Update the rows below by replacing "computer-use agent" with "GUI automation agent" wherever it occurs, keeping every other character the same.

— begin —

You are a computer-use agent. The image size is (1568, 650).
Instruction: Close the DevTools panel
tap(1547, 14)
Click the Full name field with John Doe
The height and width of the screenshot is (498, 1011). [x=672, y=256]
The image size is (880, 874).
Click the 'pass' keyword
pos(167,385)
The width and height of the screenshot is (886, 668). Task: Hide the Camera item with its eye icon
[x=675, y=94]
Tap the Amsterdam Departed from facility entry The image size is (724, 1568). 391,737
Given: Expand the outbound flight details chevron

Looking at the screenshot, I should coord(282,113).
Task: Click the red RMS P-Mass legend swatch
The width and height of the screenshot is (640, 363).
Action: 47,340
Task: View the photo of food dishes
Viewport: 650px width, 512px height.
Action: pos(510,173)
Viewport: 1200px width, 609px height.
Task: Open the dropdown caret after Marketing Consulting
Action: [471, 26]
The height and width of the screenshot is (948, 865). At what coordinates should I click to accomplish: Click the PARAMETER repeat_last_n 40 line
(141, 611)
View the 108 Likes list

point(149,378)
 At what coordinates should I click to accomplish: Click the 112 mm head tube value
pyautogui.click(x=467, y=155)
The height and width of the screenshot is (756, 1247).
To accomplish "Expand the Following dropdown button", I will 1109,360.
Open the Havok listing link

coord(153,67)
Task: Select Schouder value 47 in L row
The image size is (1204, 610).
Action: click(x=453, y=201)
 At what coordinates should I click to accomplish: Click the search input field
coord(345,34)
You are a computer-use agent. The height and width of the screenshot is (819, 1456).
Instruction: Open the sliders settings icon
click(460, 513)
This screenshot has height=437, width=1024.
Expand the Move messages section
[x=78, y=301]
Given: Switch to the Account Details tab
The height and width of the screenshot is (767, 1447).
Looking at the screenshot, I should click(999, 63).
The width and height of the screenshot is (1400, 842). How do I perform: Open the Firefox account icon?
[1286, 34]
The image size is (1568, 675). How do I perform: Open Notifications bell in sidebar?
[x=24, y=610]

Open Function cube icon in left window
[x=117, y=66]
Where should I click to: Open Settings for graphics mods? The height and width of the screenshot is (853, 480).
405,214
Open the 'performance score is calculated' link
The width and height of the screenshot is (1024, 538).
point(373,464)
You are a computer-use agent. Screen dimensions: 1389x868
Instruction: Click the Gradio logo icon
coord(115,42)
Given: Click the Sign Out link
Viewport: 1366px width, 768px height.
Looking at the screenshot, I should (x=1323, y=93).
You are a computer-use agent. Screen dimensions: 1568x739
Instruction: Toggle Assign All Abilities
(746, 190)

— end —

• FINAL RESULT
You are a GUI automation agent. The image size is (1568, 650).
Instruction: Close the DevTools panel
tap(1547, 14)
Click the Full name field with John Doe
The height and width of the screenshot is (498, 1011). [x=672, y=256]
The image size is (880, 874).
Click the 'pass' keyword
pos(167,385)
The width and height of the screenshot is (886, 668). Task: Hide the Camera item with its eye icon
[x=675, y=94]
Tap the Amsterdam Departed from facility entry The image size is (724, 1568). 391,737
Given: Expand the outbound flight details chevron

Looking at the screenshot, I should coord(282,113).
Task: Click the red RMS P-Mass legend swatch
The width and height of the screenshot is (640, 363).
Action: 47,340
Task: View the photo of food dishes
Viewport: 650px width, 512px height.
Action: pos(510,173)
Viewport: 1200px width, 609px height.
Task: Open the dropdown caret after Marketing Consulting
Action: [471, 26]
The height and width of the screenshot is (948, 865). At what coordinates should I click to accomplish: Click the PARAMETER repeat_last_n 40 line
(141, 611)
View the 108 Likes list

point(149,378)
 At what coordinates should I click to accomplish: Click the 112 mm head tube value
pyautogui.click(x=467, y=155)
The height and width of the screenshot is (756, 1247).
To accomplish "Expand the Following dropdown button", I will 1109,360.
Open the Havok listing link

coord(153,67)
Task: Select Schouder value 47 in L row
The image size is (1204, 610).
Action: click(x=453, y=201)
 At what coordinates should I click to accomplish: Click the search input field
coord(345,34)
You are a GUI automation agent. The height and width of the screenshot is (819, 1456).
Instruction: Open the sliders settings icon
click(460, 513)
This screenshot has height=437, width=1024.
Expand the Move messages section
[x=78, y=301]
Given: Switch to the Account Details tab
The height and width of the screenshot is (767, 1447).
Looking at the screenshot, I should click(999, 63).
The width and height of the screenshot is (1400, 842). How do I perform: Open the Firefox account icon?
[1286, 34]
The image size is (1568, 675). How do I perform: Open Notifications bell in sidebar?
[x=24, y=610]

Open Function cube icon in left window
[x=117, y=66]
Where should I click to: Open Settings for graphics mods? The height and width of the screenshot is (853, 480).
405,214
Open the 'performance score is calculated' link
The width and height of the screenshot is (1024, 538).
point(373,464)
You are a GUI automation agent. Screen dimensions: 1389x868
Instruction: Click the Gradio logo icon
coord(115,42)
Given: Click the Sign Out link
Viewport: 1366px width, 768px height.
Looking at the screenshot, I should (x=1323, y=93).
You are a GUI automation agent. Screen dimensions: 1568x739
Instruction: Toggle Assign All Abilities
(746, 190)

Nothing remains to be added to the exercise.